◆ What the exercise asks ◆
Would you write out, exactly as they stand, all lines from the one containing "Überwintern in Denia" through the end of the listing below, and only those?

◆ Given information ◆
━━━━━━━━━━━━━━━━

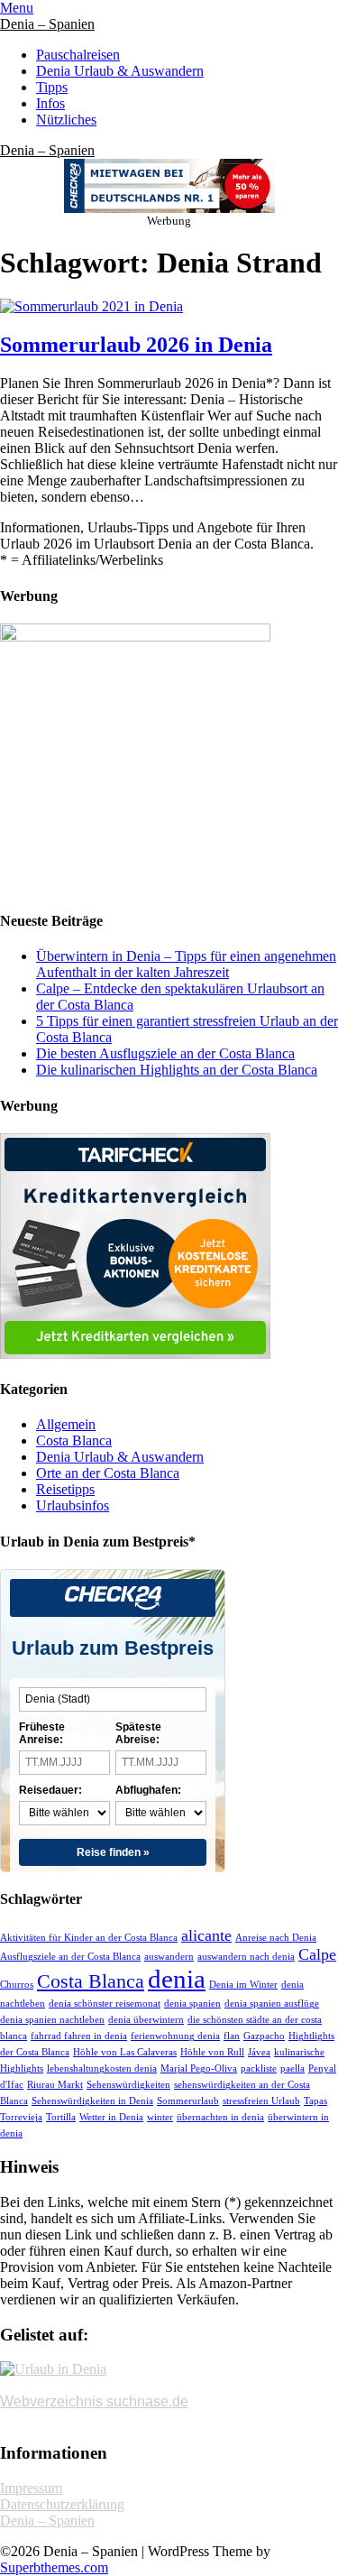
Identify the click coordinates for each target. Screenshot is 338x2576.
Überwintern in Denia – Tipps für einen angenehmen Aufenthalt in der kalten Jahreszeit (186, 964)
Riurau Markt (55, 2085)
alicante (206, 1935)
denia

━━━━━━━━━━━━━━━━

◆ Task result ◆
Überwintern in Denia – Tipps für einen angenehmen Aufenthalt in der kalten Jahreszeit (186, 964)
Riurau Markt (55, 2085)
alicante (206, 1935)
denia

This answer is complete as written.